See that is the problem. Sure everything is fine if all I use is sway + alacritty and terminal based apps on a single screen but as soon as I mix in multiple terminals, x11 apps, glitchy hdpi, experience starts to deteriorate quickly
There is a current bug with Chromium that I'm aware of that causes issues if you have windows open on multiple desktops. Other than that I don't have these problems. May I suggest you check out the Arch Wiki for Sway and Wayland for suggestions for configuration.
I have very sensitive eyes too. And this is also a problem I've had with Linux on certain systems. My desktop is nothing special. My video card is Nvidia and the main monitor is a Dell running at 75hz. Windows is fine. Every distro I've tried is not. I've checked in Linux to make sure the refresh rate is correct. I've used both the open source driver and the closed source blob for the video card. I have no idea why I don't get eye strain from Windows but I do with Linux.
If anyone knows the answer and has a solution, please let me know. I'd love to dual boot this machine.
I'm guessing you prefer ClearType over FreeType. Have you tried using macOS on a standard-resolution monitor? It has very different font rendering from either Windows or Linux.

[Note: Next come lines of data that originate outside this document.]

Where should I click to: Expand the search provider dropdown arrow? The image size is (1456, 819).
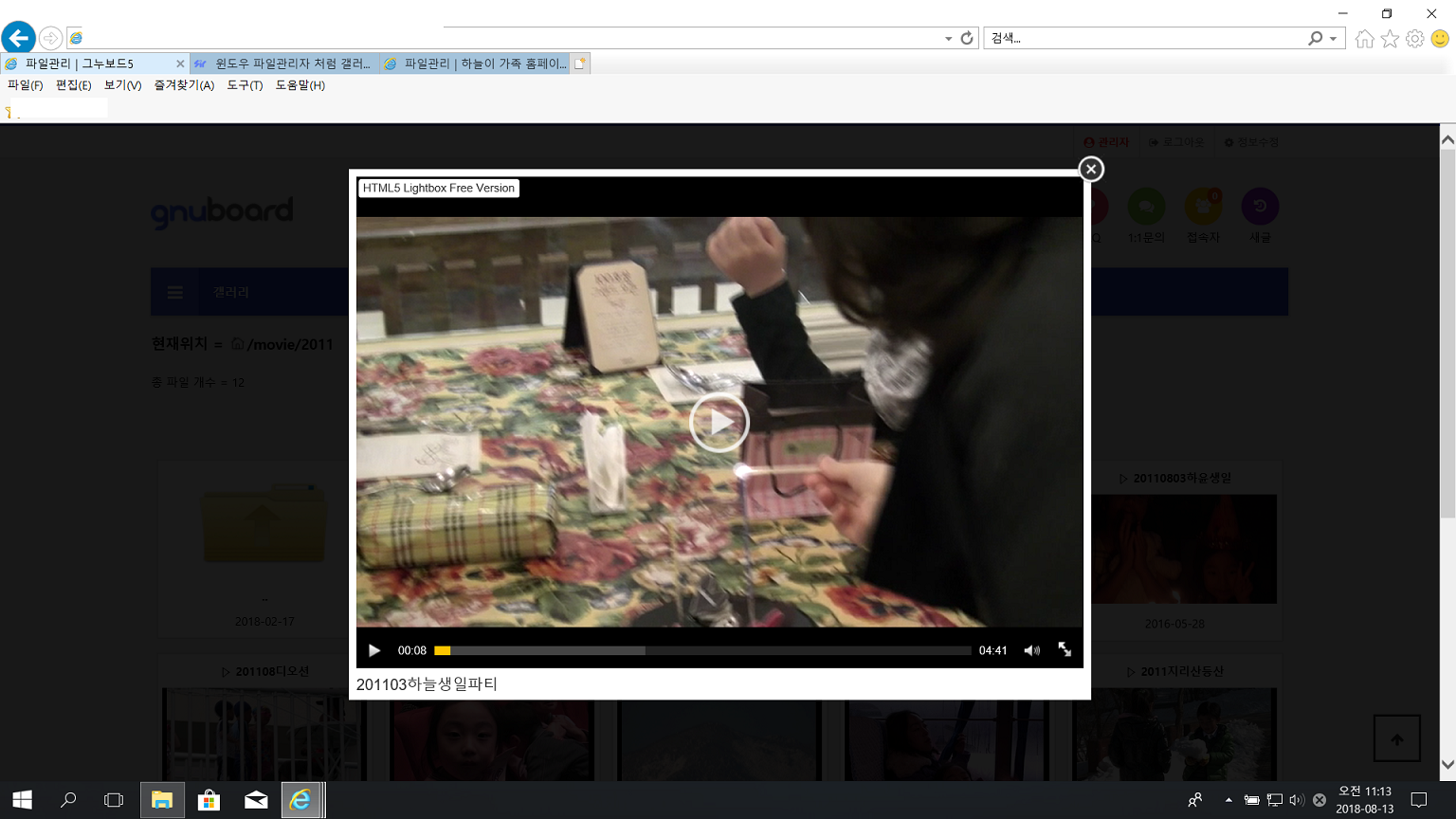click(1333, 39)
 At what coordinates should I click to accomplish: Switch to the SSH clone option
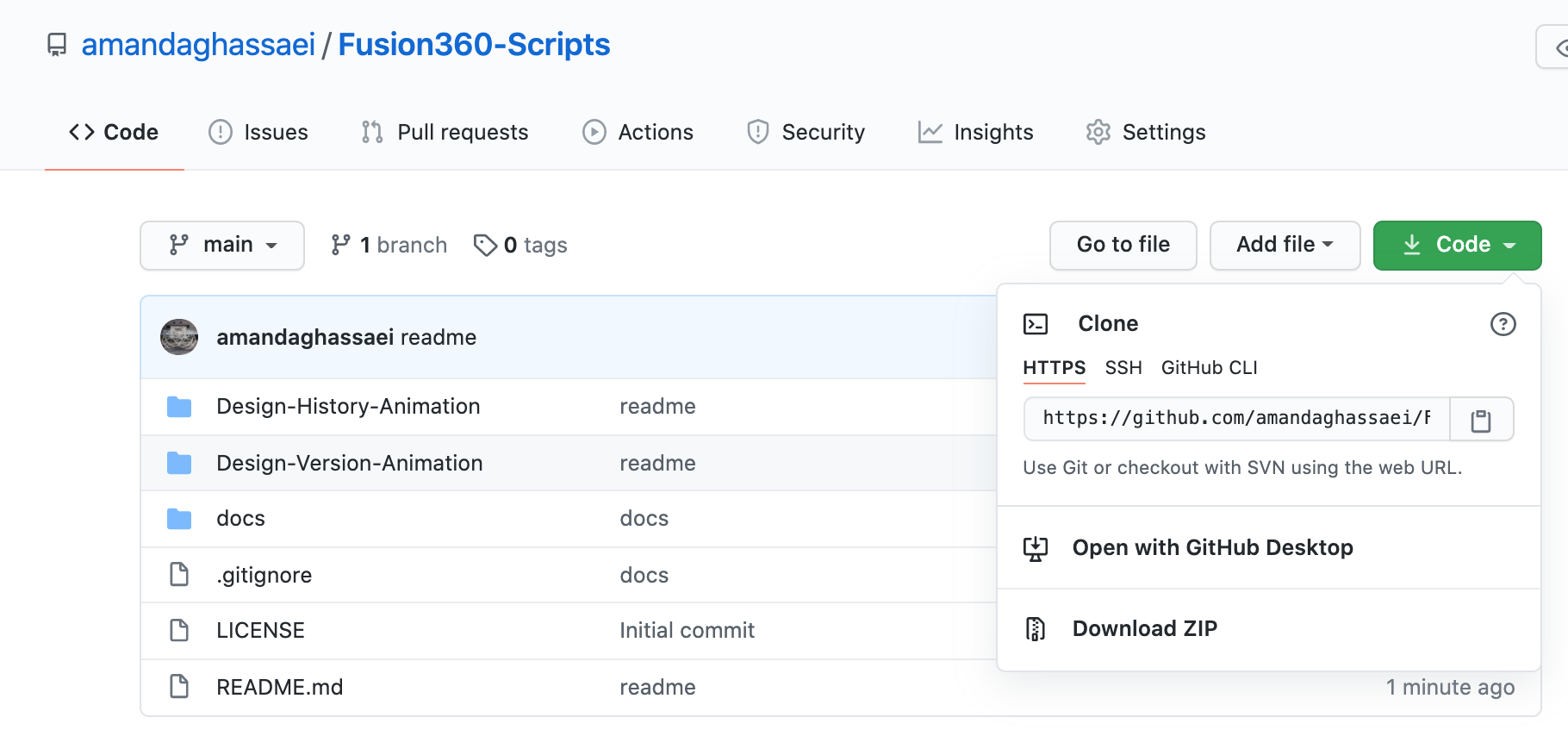[x=1123, y=368]
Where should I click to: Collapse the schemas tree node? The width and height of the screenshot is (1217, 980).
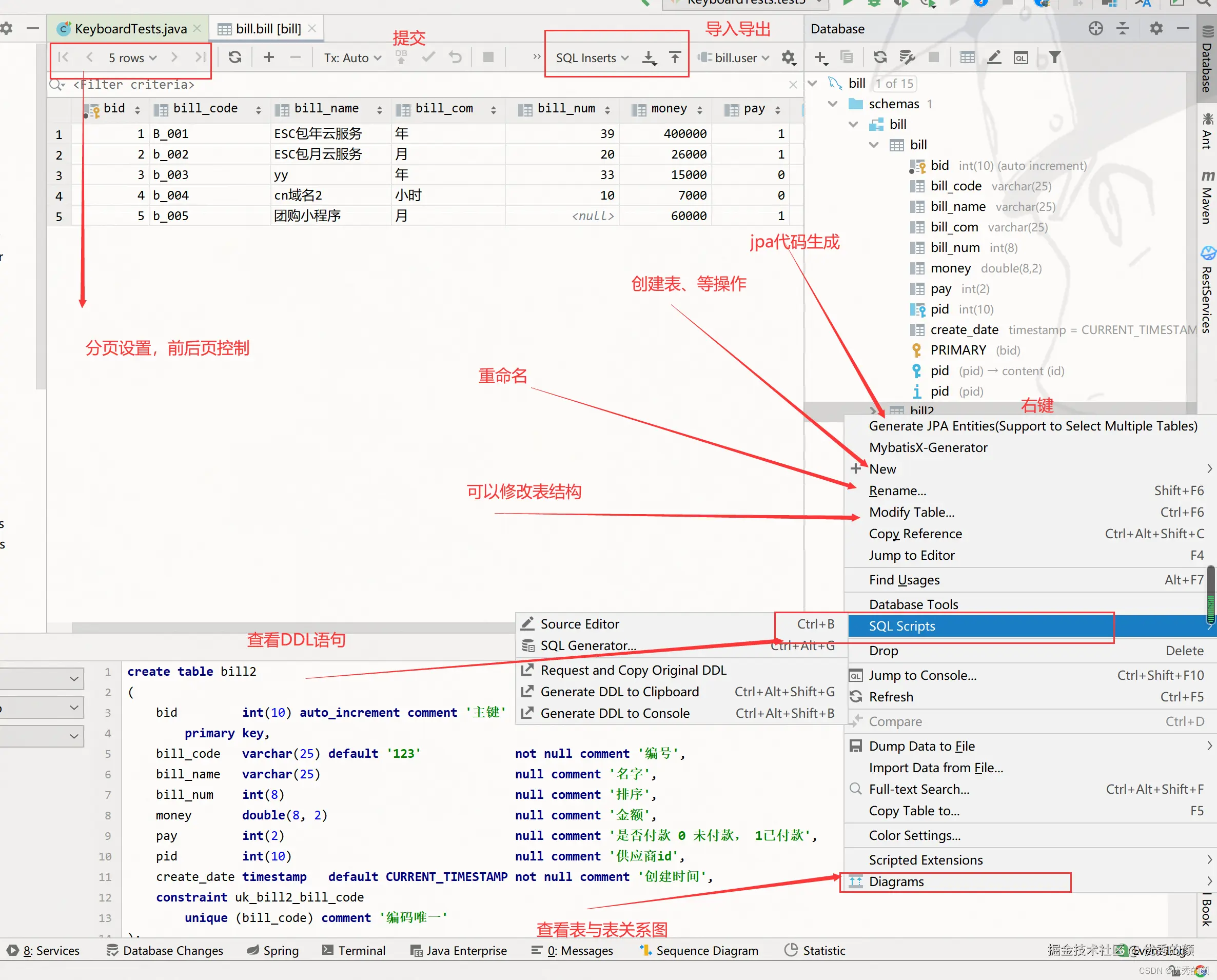pos(833,104)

If it turns out that font rendering is what makes your eyes strained, you may benefit from a higher-DPI monitor.
If the issue is screen tearing, try Sway or another Wayland compositor. That's always better in my experience.
>Finally, because Linux is a ubiquitous server operating system, its security is under constant attack, and Linux desktop users benefit from fixes to the vulnerabilities.
I think this kind of argument works both ways
Attacking servers is harder and probably may give you better "reward" (stolen data), but...
Attacking normal people is easier (I think its fair to assume normal user is worse at computers than e.g trained admin), so you can do it at bigger scale and normal user may not want to sue/find you/call cops meanwhile if you're hacking companies then things are more likely to be very serious.
> > Finally, because Linux is a ubiquitous server operating system, its security is under constant attack, and Linux desktop users benefit from fixes to the vulnerabilities.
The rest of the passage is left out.